Review

Bullet Boy

Director    Saul Dibb
Starring    Ashley Walters, Luke Fraser, Leon Black
3 stars


12th April 2005

Gosh, that So Solid Crew turned out to be a diverse bunch, didn't they? Anyone who caught the Tsunami benefit football match with the Celebs versus the Liverpool Legends will have seen young Harvey racing down the wing and giving Rafa Benitez a thing or two to think about. Lisa Maffia and Romeo both recently showed their bodies were as physically fit as their rhymes were fly on Channel 4's The Games. Step forward MC Asher D aka Ashley Walters, the first of the So Solid Crew to try their luck at acting, in Saul Dibb's Bullet Boy. Blimey, with a collection of talent like that, it's a miracle their records aren't still selling by the bucketload! Oh yeah. They sucked. That's why.
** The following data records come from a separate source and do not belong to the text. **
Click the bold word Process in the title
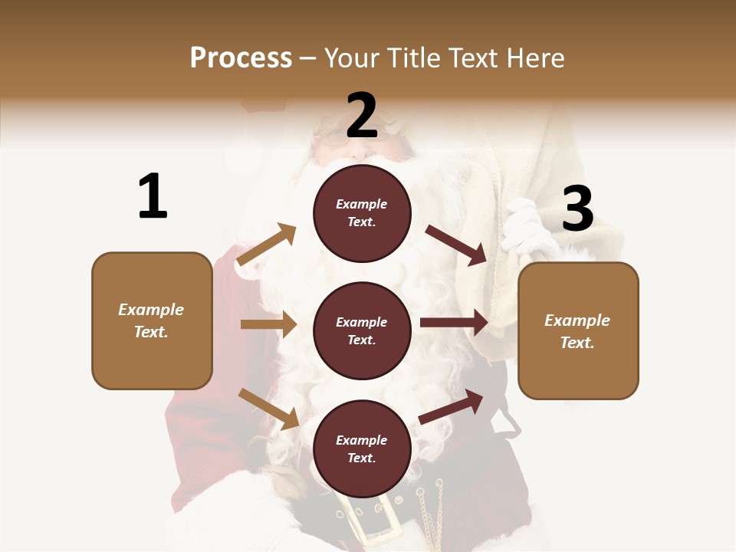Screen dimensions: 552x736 point(241,58)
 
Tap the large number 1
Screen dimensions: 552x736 point(153,196)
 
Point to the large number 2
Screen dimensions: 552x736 point(362,116)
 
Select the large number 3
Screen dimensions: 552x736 point(577,209)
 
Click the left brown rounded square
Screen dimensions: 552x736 point(152,320)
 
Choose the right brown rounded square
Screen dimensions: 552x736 point(578,330)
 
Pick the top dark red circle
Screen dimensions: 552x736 point(362,213)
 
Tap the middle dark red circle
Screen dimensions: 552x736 point(362,330)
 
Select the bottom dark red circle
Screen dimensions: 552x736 point(362,449)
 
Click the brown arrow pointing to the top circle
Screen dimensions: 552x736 point(266,245)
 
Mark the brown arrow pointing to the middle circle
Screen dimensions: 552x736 point(268,324)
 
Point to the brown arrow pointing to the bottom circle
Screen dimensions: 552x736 point(268,409)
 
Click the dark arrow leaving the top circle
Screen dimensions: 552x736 point(456,245)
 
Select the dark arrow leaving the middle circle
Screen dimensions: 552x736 point(454,323)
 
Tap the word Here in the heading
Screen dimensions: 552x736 point(536,58)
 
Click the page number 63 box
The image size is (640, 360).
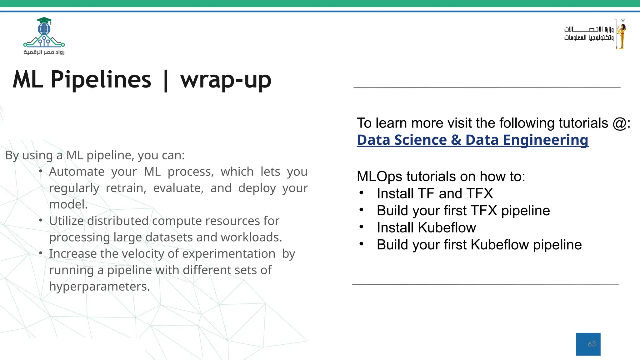pyautogui.click(x=588, y=344)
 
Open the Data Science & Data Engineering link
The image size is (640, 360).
pyautogui.click(x=472, y=140)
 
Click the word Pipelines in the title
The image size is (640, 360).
pyautogui.click(x=101, y=80)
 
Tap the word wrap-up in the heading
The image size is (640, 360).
pyautogui.click(x=226, y=80)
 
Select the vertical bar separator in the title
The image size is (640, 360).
pyautogui.click(x=166, y=81)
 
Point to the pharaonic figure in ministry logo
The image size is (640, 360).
pyautogui.click(x=621, y=34)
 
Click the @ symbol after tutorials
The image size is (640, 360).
pyautogui.click(x=619, y=123)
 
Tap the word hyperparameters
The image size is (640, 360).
pyautogui.click(x=99, y=287)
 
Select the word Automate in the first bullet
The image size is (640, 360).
pyautogui.click(x=77, y=172)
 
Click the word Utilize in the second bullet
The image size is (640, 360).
pyautogui.click(x=66, y=221)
Still, monotonous garage beats to one side, please. Bullet Boy is a BBC-funded UK picture set in East London, which sees Walters take on a role that must sit uncomfortably close to home. He plays Ricky Gordon, a young man fresh out of prison and desperate to go straight, but whose lifestyle proves to be more difficult to escape than he had envisioned. The parallels with real life are on screen for all to see - Walters was jailed for gun possession in 2002, his character is immediately drawn back into a world of gun crime and gang culture - and matched with an authentic script and an unflattering portrayal of the nation's capital, Bullet Boy has no problems in the realism department. The language is often impenetrable - if you don't know your blads from your bredrins you'll be lost - but is always on the money. Having lived here for six months, I can confirm that East London is indeed a hole, but it's captured on film wonderfully, with a striking contrast between the dead grey concrete of the inner city and the burnt out green marshes of Hackney

Bullet Boy is a fairly straightforward picture and doesn't aim particularly high, rather seeming happy enough to tell culturally relevant story properly without preaching or pointing fingers. The characters, though they may be played with the appropriate level of pathos, are too broadly drawn to engage in any lasting emotional connection - there's the gangster turned good, the irresponsible best friend, the impressionable younger brother, the doting mother, the innocent girlfriend - no one character can lay claim to being anything approaching interesting. Walters, for all his past crimes (that includes his... ahem, criminal records), does an passable job in fleshing out Ricky, although his character's apparent immunity to the death and destruction unfolding around him might be construed as a lack of acting ability rather than world-weariness. Besides, his younger brother Curtis steals every scene they share, particularly the merciless mocking about a job in McDonalds being Ricky's only viable prospect for the future.

At just 89 minutes, Bullet Boy often struggles to find a foothold so as to convey its message - guns are bad but they're often an unavoidable way of life for some people - and characters quite often lack the depth required to make us believe this is true. Ricky's claim that he owes a life debt to his gun-happy friend Wisdom doesn't explain or excuse their friendship, and the parallel between them with Curtis and his best friend is too glaringly obvious to be considered a clever social comment.

Despite being called Bullet Boy and revolving around gun crime and gang culture, vitally there's very little actual gunplay involved. Every time a firearm is discharged, the impact is undeniable and shocking, sending out waves of trouble and only serving to place those involved in even more grave danger - one accusation that certainly can't be levelled at Bullet Boy is that it glamorises gun culture. Every bullet fired matters, every body that piles up has a story and every time a gun is pointed at someone, the threat is tangible. If you've been brought up on a movie diet of shooting first and asking questions later or firing off acute one-liners before popping a cap in some homeboy's ass, then Bullet Boy may well be as shocking to you as a gun jammed in your temple. Should you happen to live in London or similarly affected areas, then you'll enjoy a short, sharp, realistically told story that's refreshingly free of bullshit.